4. Distribute the grilled chicken and chopped bacon evenly over the Alfredo sauce so each slice will have a mix of both. If your chicken is cold, warm it briefly in a skillet with a teaspoon of olive oil to take the chill off and reheat flavors before topping.

Cheese & dairy

5. Scatter the shredded pizza mozzarella evenly across the pizza, covering the toppings. Reserve about 2 tablespoons of grated Parmesan for finishing.

6. Egg yolk finish (optional)

If using egg yolks for a richer carbonara-like finish, whisk the 2 yolks with 1 tablespoon of warm Alfredo sauce until smooth. After the pizza is partially baked (see next section), spoon small dollops of the yolk mixture on top and quickly return to the oven for the final bake so yolks gently set without scrambling. This step is optional and for an authentic creamy finish.

Seasoning & bake

7. Sprinkle the remaining grated Parmesan and Italian seasoning over the cheese, then season with salt and freshly ground black pepper. Drizzle 1 teaspoon olive oil over the top to help browning.
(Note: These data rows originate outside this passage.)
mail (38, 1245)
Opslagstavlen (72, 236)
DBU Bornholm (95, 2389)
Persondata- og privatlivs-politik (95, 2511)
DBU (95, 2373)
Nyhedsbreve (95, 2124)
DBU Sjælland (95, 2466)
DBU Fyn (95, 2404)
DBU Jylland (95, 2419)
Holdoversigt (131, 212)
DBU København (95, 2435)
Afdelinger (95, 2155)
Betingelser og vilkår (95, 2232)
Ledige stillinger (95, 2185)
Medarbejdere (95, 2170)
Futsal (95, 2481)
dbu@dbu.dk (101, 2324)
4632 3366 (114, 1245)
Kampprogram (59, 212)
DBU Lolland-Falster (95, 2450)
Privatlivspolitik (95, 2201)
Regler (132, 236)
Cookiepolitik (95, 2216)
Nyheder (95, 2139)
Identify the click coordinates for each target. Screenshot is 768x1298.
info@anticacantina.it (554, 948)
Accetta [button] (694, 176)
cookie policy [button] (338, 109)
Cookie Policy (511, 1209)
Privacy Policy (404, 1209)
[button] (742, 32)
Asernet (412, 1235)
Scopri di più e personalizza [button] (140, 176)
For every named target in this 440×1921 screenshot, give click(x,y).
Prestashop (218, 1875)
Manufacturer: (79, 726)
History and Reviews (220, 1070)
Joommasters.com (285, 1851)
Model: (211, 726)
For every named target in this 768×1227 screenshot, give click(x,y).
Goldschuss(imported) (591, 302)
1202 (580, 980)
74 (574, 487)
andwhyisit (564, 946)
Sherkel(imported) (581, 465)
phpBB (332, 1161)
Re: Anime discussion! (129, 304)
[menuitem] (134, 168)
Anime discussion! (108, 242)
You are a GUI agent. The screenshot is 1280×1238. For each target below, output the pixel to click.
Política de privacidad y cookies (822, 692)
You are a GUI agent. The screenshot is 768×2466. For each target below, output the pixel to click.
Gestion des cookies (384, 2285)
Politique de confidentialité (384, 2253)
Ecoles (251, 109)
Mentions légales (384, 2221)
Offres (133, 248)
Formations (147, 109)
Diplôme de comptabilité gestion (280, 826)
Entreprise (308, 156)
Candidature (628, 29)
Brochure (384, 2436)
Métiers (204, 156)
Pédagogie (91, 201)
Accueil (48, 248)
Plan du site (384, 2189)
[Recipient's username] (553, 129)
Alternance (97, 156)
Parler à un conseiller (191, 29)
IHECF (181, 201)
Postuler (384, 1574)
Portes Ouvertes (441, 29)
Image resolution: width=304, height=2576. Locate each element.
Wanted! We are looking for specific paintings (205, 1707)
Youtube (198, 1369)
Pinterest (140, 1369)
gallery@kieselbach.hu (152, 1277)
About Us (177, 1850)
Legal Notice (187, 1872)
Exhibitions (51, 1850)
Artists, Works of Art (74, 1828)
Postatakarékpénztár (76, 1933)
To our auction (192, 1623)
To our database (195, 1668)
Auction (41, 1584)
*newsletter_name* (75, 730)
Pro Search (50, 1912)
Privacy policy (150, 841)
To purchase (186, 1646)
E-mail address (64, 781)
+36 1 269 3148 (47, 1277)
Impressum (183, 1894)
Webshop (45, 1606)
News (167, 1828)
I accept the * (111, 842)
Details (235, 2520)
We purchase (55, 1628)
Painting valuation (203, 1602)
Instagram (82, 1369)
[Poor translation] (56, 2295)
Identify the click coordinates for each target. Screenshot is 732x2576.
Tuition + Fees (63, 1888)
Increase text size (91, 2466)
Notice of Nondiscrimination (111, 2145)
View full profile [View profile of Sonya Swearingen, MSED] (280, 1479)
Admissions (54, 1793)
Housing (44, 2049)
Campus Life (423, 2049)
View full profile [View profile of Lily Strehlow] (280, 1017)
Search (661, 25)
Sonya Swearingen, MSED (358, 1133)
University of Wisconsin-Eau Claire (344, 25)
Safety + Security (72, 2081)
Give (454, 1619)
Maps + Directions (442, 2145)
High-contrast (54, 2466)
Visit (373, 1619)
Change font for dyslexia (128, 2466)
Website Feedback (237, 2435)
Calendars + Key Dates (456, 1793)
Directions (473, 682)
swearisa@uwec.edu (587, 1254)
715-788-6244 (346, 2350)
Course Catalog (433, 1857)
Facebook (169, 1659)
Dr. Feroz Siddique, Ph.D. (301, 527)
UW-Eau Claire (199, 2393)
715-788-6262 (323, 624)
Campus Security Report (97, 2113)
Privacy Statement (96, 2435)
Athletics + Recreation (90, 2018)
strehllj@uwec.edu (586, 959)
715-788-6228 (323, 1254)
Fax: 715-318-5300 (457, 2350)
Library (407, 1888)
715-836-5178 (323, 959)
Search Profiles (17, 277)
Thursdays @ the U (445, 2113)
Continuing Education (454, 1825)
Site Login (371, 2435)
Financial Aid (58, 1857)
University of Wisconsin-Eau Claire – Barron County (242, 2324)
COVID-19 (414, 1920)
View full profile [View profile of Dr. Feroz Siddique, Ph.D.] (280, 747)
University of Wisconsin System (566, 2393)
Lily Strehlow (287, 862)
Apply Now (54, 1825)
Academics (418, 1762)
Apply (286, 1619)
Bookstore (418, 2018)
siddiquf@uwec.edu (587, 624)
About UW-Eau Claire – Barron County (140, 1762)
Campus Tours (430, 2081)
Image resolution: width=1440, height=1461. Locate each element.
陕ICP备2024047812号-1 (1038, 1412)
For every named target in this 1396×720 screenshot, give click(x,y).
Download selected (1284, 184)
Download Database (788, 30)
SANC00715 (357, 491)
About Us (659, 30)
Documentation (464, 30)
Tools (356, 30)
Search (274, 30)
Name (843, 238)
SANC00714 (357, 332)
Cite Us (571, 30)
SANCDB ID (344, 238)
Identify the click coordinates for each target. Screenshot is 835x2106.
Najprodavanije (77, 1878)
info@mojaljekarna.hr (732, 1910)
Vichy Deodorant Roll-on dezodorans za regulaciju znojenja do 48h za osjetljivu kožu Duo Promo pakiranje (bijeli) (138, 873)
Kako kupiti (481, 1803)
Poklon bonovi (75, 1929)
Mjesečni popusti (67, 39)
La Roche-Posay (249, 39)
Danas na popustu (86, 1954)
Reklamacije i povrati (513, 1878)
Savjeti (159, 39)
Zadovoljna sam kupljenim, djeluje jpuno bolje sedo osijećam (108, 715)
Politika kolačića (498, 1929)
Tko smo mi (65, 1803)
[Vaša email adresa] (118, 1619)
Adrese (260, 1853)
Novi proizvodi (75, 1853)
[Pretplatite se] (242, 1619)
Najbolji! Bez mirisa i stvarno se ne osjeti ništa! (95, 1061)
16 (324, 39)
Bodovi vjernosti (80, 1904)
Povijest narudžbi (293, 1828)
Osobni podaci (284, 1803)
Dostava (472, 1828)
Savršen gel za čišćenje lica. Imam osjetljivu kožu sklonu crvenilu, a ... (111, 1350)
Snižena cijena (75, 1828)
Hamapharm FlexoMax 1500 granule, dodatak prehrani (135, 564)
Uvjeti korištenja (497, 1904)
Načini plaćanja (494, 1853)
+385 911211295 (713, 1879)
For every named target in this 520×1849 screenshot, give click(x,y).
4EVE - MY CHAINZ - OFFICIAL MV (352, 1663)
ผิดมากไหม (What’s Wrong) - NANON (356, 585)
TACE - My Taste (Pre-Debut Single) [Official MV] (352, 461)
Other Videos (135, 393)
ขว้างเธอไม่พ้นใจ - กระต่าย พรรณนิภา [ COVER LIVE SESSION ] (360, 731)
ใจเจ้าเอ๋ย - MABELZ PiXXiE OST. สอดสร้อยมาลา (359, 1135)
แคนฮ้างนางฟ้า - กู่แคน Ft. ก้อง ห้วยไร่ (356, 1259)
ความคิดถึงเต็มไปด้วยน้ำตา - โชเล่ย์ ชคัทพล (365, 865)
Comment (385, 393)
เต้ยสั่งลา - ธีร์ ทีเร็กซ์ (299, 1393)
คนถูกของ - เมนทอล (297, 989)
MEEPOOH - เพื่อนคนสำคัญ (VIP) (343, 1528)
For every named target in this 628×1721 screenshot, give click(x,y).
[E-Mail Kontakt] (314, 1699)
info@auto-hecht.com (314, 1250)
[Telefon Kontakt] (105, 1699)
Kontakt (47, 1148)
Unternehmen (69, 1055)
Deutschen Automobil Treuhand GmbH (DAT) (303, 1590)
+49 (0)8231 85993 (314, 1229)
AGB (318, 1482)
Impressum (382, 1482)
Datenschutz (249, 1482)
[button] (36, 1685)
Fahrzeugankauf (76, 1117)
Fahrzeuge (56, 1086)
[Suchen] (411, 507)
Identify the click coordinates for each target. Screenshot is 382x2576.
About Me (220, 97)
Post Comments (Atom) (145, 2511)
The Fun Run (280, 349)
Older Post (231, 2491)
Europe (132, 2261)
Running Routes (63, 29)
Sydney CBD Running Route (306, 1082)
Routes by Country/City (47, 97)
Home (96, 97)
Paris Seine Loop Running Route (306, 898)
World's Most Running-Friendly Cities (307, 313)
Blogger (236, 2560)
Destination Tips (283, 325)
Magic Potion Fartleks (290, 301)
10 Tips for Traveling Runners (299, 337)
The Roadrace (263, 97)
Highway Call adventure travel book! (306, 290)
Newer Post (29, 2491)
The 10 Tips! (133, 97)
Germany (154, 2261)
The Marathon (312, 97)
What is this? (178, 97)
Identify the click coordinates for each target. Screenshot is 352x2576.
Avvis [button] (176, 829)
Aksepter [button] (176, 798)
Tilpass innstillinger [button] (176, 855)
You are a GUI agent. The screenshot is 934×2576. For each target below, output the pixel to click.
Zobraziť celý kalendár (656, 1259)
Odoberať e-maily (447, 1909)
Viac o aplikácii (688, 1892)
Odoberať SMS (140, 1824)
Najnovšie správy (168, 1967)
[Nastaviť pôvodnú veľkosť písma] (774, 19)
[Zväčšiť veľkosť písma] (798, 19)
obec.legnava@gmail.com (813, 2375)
8. Slide the pizza (on the parchment) onto the preheated stone or place the baking sheet in the oven. Bake at 475°F (245°C) for 10–14 minutes, until the crust is golden and cheese is bubbly and beginning to brown. If using the optional yolk finish, bake 7–8 minutes first, add the yolk mixture in small dollops, then bake an additional 2–4 minutes until yolks are just set.

9. Remove the pizza from the oven and let rest 2–3 minutes. Sprinkle the reserved 2 tablespoons Parmesan and chopped parsley over the top. Grind additional black pepper to taste.

10. Slice into 6–8 pieces and serve hot.